UPDATE TOP(x) Behavior Figured Out

Just tested UPDATE TOP(x) to see if I could better understand how it works:

The first (x) records will always get updated as stored on disk (i.e., by the clustered index). Subsequent updates, unless including a field that affects the clustered index, will continue to update the same records.

You can see this behavior by looking at the Execution Plan in Management Studio. Heap tables do a simple table scan, while tables with a Clustered Index will to a clustered index scan to find the x'th record.

Steps to reproduce:

1. Create a new table

USE [AdventureWorks]
CREATE TABLE [dbo].[test](
[id] [int] IDENTITY(1,1) NOT NULL,
[LastUpdated] [datetime] NULL

2. Insert 100 records into the table. Then, set the LastUpdated field to the same value:
UPDATE test SET LastUpdated='1/1/2000'

At this point, there's no clustered index or primary key (which would create a clustered index by default), so we're dealing with a heap table.

3. Execute the following:

update top(5) test set lastupdated='3/1/2005'

No matter how many times you execute, the first 5 rows will always be '3/1/2005'

4. Now add a clustered index (non-unique) on the LastUpdated field. This will sort the records by that field's value on the disk itself.
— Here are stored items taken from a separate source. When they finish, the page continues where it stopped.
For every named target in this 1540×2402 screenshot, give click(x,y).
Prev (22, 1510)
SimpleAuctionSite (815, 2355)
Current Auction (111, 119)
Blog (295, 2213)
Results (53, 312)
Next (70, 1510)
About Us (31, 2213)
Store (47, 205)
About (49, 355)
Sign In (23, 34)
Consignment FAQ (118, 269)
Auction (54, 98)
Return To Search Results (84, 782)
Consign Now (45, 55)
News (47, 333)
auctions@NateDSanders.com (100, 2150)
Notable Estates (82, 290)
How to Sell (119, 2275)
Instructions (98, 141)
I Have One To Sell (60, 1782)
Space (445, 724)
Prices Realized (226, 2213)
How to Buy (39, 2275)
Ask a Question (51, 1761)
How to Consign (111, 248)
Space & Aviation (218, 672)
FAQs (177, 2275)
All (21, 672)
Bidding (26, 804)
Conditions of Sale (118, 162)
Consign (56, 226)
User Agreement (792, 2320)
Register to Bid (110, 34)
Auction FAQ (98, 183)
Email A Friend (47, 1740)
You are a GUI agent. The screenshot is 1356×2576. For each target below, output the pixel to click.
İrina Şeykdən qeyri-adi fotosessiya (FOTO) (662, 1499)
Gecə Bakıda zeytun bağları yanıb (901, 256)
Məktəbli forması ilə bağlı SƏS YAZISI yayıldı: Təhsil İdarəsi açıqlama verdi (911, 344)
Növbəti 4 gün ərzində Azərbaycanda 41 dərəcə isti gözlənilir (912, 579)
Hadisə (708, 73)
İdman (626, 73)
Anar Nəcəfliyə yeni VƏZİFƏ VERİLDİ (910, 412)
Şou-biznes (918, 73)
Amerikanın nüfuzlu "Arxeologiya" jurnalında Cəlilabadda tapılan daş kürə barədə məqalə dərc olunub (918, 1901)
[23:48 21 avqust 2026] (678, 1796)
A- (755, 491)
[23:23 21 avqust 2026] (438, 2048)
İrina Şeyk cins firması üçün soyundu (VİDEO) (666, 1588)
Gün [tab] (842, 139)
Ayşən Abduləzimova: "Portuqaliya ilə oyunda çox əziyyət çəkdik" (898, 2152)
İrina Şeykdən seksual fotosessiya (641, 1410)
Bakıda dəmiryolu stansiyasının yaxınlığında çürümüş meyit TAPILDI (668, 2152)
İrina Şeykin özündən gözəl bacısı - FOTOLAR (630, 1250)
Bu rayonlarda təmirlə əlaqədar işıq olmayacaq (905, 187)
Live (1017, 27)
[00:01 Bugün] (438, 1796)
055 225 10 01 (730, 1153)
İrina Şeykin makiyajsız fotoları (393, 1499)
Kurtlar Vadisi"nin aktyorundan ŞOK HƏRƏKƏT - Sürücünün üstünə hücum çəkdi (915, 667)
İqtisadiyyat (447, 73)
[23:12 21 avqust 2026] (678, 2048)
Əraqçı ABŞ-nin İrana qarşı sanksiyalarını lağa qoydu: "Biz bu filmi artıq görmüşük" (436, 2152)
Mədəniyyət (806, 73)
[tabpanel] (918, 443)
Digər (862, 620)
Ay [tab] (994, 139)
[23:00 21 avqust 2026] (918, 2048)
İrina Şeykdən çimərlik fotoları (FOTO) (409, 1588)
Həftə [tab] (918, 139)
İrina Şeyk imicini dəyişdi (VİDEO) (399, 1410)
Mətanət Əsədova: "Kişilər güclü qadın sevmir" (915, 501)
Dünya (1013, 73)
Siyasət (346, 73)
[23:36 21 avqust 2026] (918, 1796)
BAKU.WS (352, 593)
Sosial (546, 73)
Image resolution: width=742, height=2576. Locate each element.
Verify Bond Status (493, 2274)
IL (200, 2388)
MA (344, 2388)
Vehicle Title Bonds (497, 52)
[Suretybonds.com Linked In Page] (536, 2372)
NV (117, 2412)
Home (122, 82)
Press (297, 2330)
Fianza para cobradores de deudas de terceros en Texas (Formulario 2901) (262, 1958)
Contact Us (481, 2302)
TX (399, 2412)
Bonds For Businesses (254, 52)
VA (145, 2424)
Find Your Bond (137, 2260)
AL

The first five rows, which were previously updated, will now move to the bottom of the table when you SELECT * FROM test

5. Now execute:

update top(5) test set lastupdated='3/1/2005'

Because the new date is greater than the original date, these 5 records move to the end of the list as well. The next time you execute this command, then next 5 records will move to the bottom.

So, the notion of breaking up a transaction into smaller chunks using TOP does not seem to be a viable solution. Most clustered indexes will probably be set to the primary key for the table, which is unlikely to be updated by your query (so subsequent UPDATE TOP(x) will continue to update the same rows).

UPDATE: The same behavior was observed for DELETE TOP(x) as well. So, I think the MS Technical Writer needs to update the SQL Server 2005 Books Online to get rid of the comment that indicates that using TOP(x) with DML is "random". So far, it looks very predictable.